No final de 2018, o Supremo Tribunal da Justiça (STJ) decidiu que o caso configura “um quadro de alienação parental forçada por políticas governamentais equivocadas” e que a União deverá indenizar os irmãos em R$ 50 mil cada. O prazo para pagamento se encerra em 15 de novembro. A decisão transitou em julgado e não cabe mais recurso.
Roberto e Ana tornaram-se, assim, os primeiros filhos segregados pela extinta política de hanseníase brasileira a ganhar na Justiça o direito a uma indenização da União.
Apesar de sadios, eles foram fichados pelo Departamento de Profilaxia da Lepra (DPL). O órgão funcionou entre as décadas de 1940 a 1980 e era responsável por diagnosticar, rastrear e isolar os pacientes em leprosários – ou “hospital para leprosos” (os termos “lepra” e “leprosos” atualmente são proibido no Brasil por causa do estigma social associado às palavras).
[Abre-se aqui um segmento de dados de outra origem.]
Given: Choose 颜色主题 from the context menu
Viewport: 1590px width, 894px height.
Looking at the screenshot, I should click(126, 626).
A estimativa do Movimento de Reintegração das Pessoas Atingidas pela Hanseníase (Morhan) é que cerca de 40 mil crianças tenham sido afastadas de pais internados compulsoriamente. O movimento defende que a política de combate à hanseníase do século 20 foi um dos maiores casos de alienação parental ocorrido no Brasil com o aval do Estado.
“Eu e minha irmã fomos enviados para o mesmo local, um preventório [educandário] em Palhoça [região metropolitana de Florianópolis]. Era um pavilhão muito grande. Lá, ficamos separados por uma parede”, conta Roberto. “Eu sabia que minha irmã estava atrás da parede, mas eu não podia ter contato com ela. Ficamos dois anos sem nos ver.”
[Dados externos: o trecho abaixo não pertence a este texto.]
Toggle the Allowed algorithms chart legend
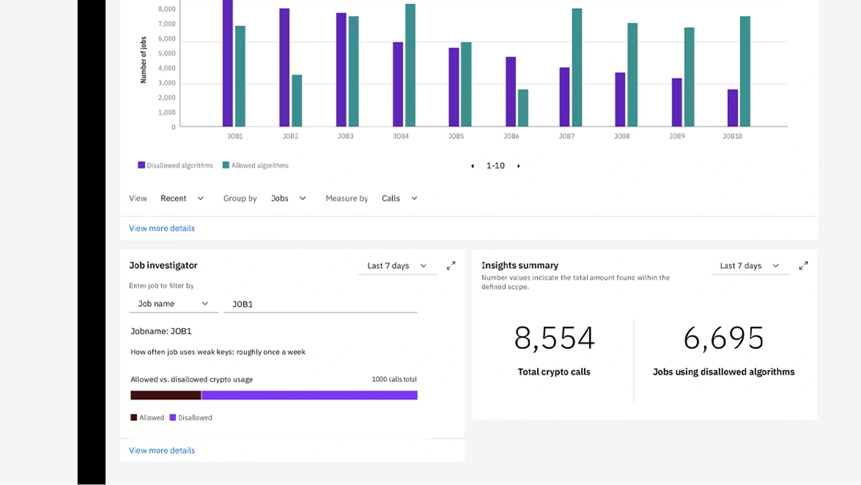The image size is (861, 485). tap(255, 165)
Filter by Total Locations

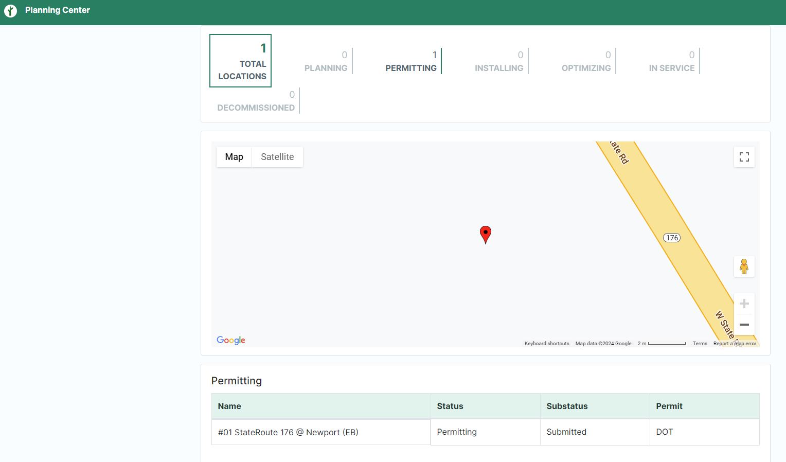tap(241, 61)
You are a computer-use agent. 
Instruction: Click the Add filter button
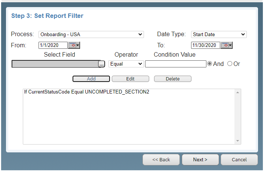point(91,79)
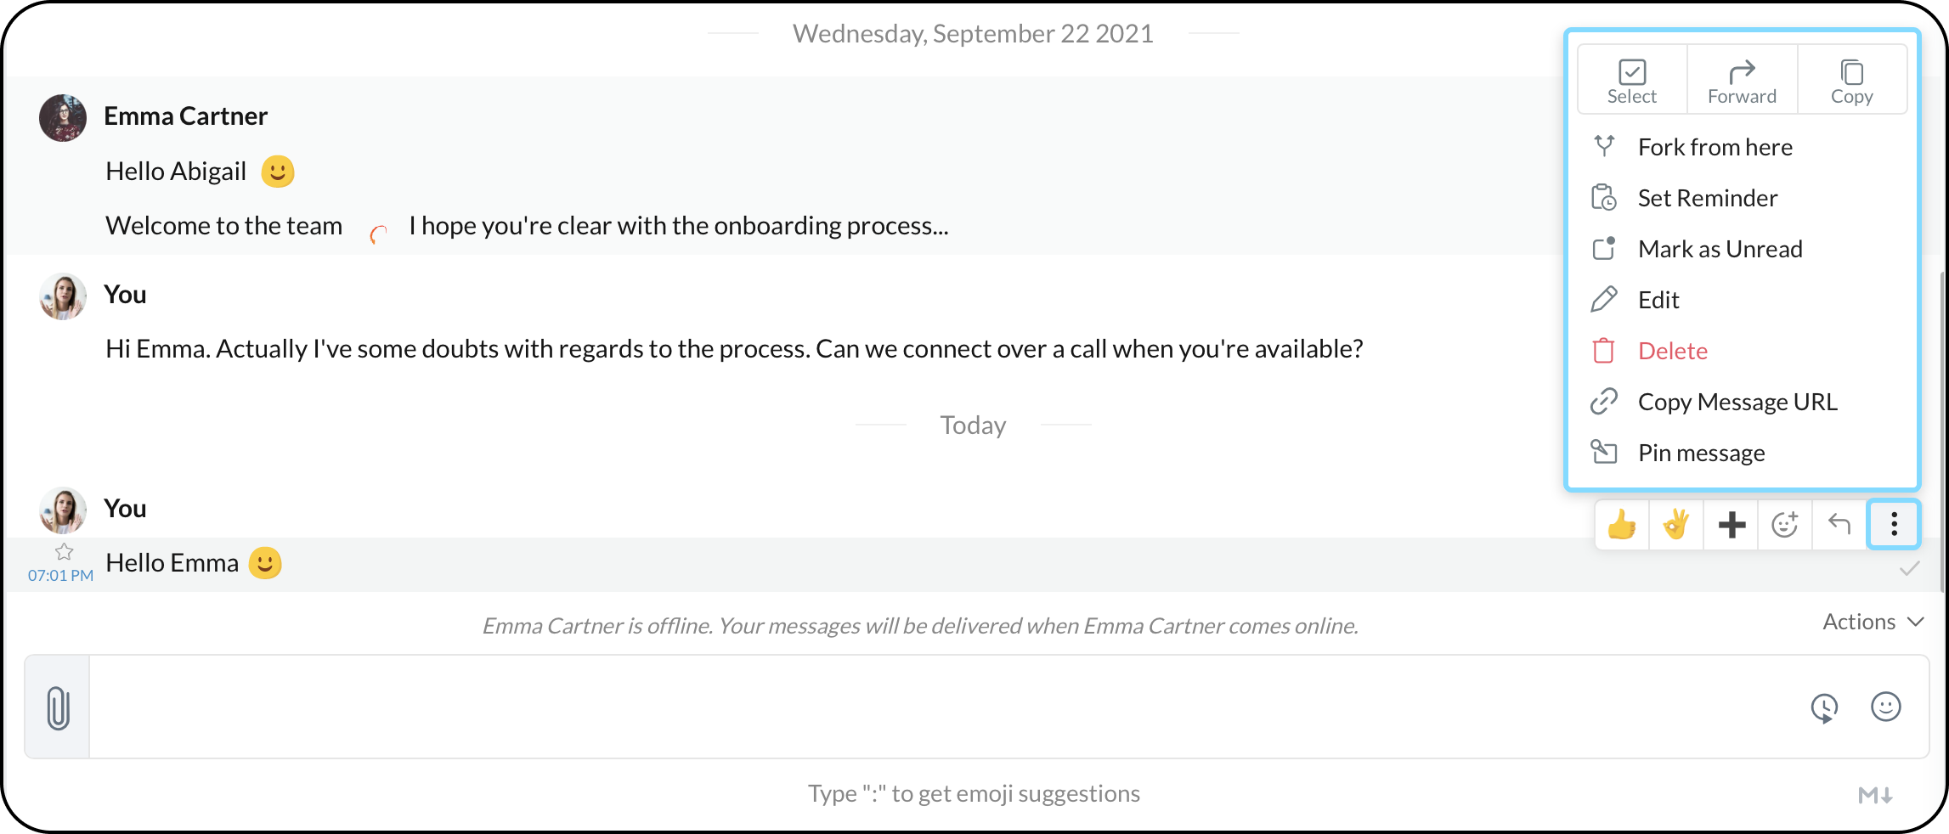Open the emoji picker in message box
1949x834 pixels.
1885,707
“Sofremos muito lá. Eu tinha 6, 7 anos e era obrigado a trabalhar no preventório. Também lembro de um dia que me comportei mal na escola e me colocaram de castigo num prédio em construção que tinha perto. Me levaram para o último andar e me deixaram lá sozinho por um dia. São coisas que a gente não esquece”, conta Roberto. Ele diz que o processo é importante “não somente pelo valor, mas pela reparação do sofrimento”.
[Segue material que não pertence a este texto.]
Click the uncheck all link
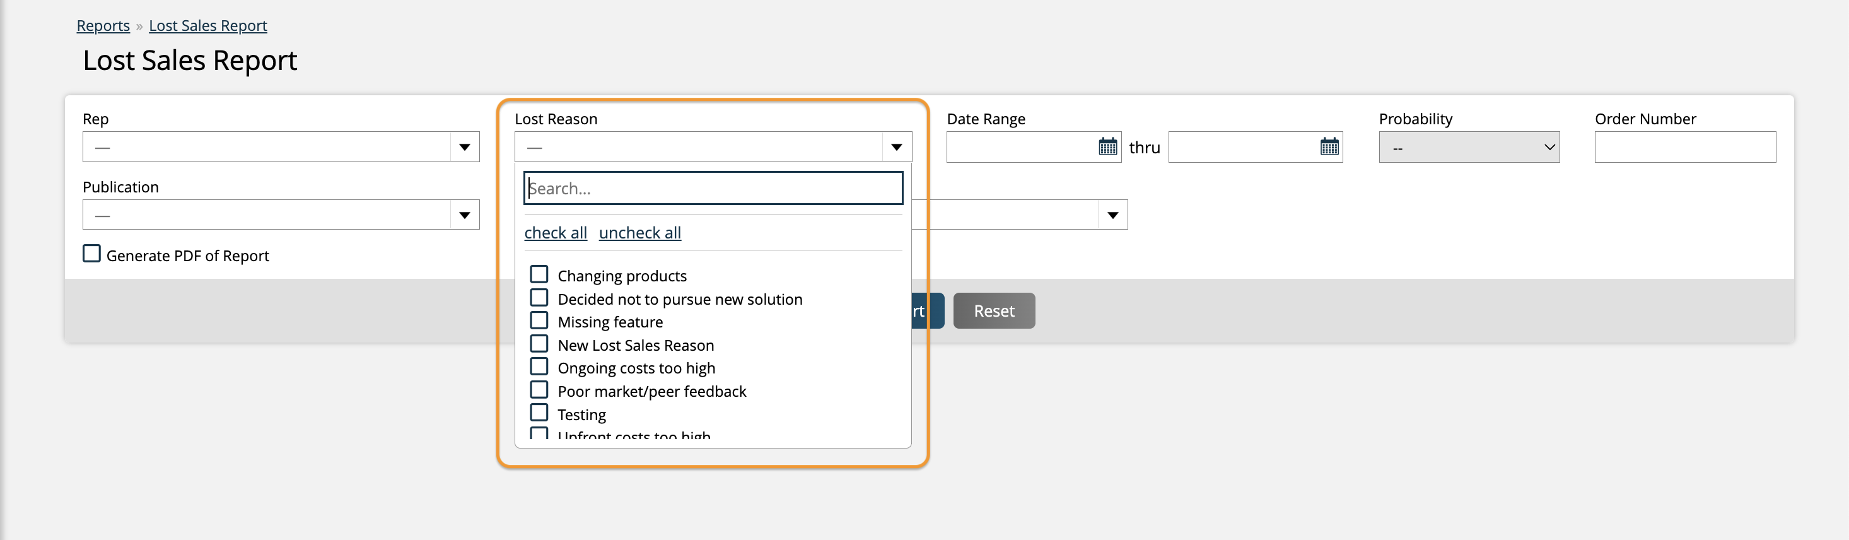Screen dimensions: 1849x540 pyautogui.click(x=640, y=233)
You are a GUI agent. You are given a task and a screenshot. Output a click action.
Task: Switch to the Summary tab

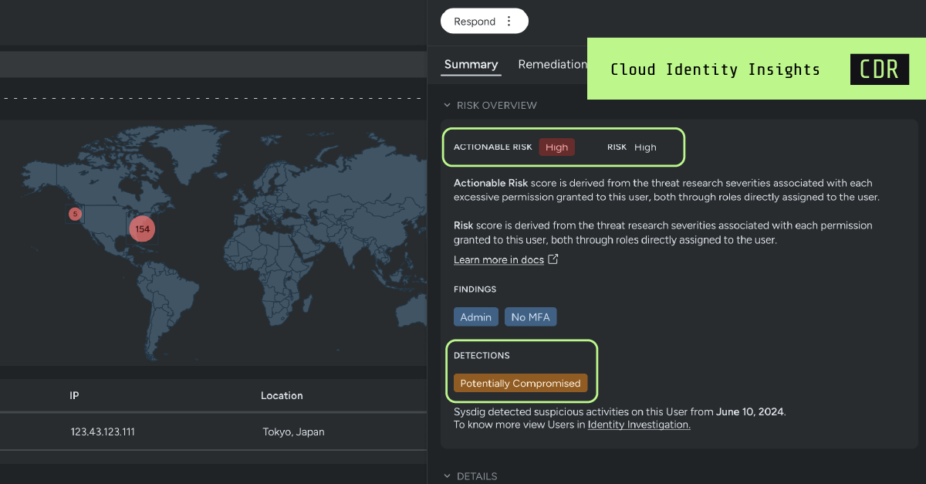coord(470,65)
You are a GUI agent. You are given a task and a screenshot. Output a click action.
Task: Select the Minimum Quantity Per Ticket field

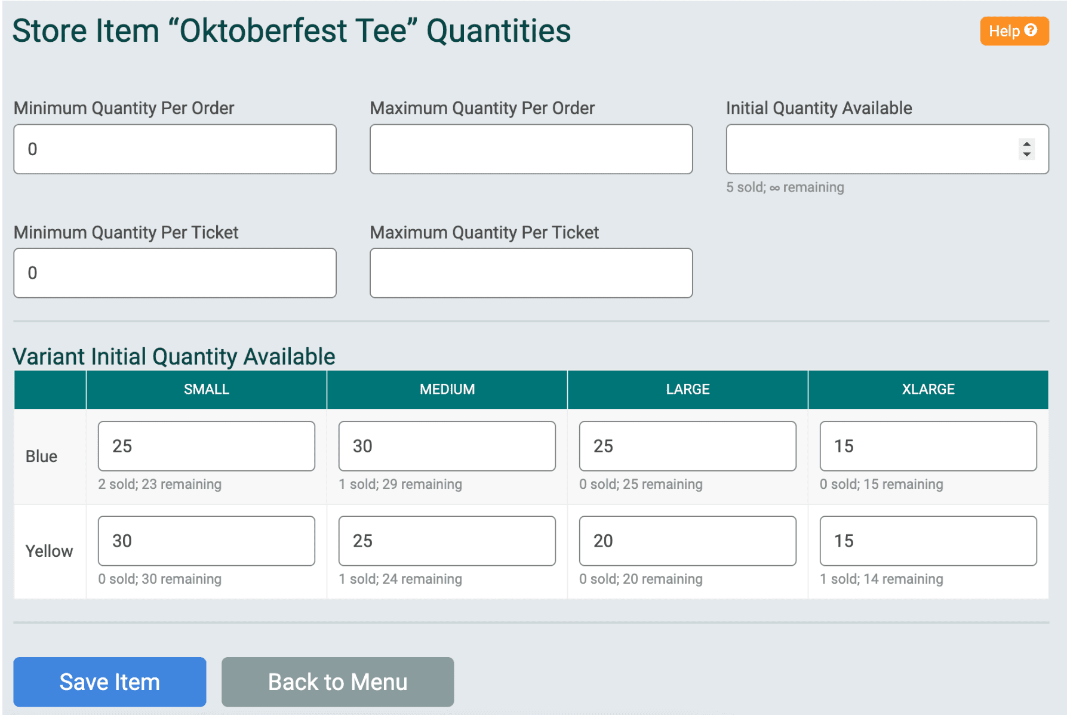[x=174, y=272]

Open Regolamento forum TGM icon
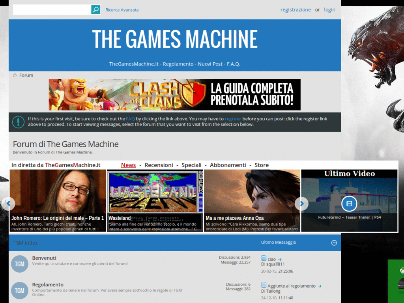(x=20, y=291)
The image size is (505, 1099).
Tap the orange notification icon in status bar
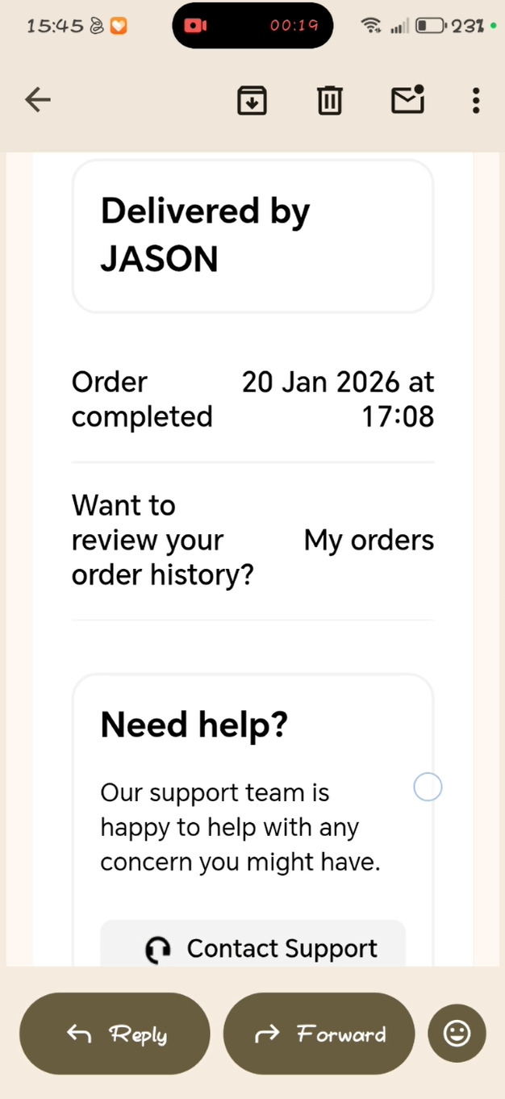[119, 26]
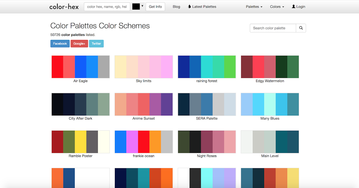Image resolution: width=359 pixels, height=188 pixels.
Task: Click the color-hex logo
Action: 64,7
O advogado dos irmãos, Luis Henrique Monteiro, afirma: “A importância desse processo é que ele poderá servir de precedente para os outros casos de filhos segregados que lutam na Justiça por indenização”.
A historiadora Yara Nogueira Monteiro, especialista em história social da hanseníase no Brasil, explica que os educandários eram locais construídos especialmente para abrigar os filhos de pacientes de hanseníase que eram internados nos leprosários.
“Ali, ficavam as crianças que ninguém queria por causa do preconceito contra a hanseníase”, conta a pesquisadora.
De acordo com ela, o único dado oficial aponta que 14 mil crianças tenham vivido em preventórios entre as décadas de 1930 a 1980. “Mas sabemos que esses números são subestimados. Onde estão esses prontuários, por exemplo?”, questiona a historiadora.
Quanto aos leprosários – terrenos que reproduziam cidades, com cadeias, escolas e até cemitérios –, existiram 40 por todo o Brasil, todos construídos e administrados pelo governo. Isolados da sociedade, pacientes da doença eram presos ali; pessoas saudáveis eram proibidas de entrar.
O que querem os filhos
Desde 2017, o Morhan move na Justiça uma Ação Civil Pública contra o Estado pedindo que o governo reconheça a responsabilidade na segregação e alienação dessas famílias e no isolamento compulsório dos pacientes, além de uma indenização aos filhos separados ainda vivos.
Além de uma indenização financeira – conseguida pela primeira vez pelos irmãos do Rio Grande do Sul – os filhos separados lutam na Justiça para que os leprosários ainda existentes no Brasil sejam transformados em museus sobre a hanseníase.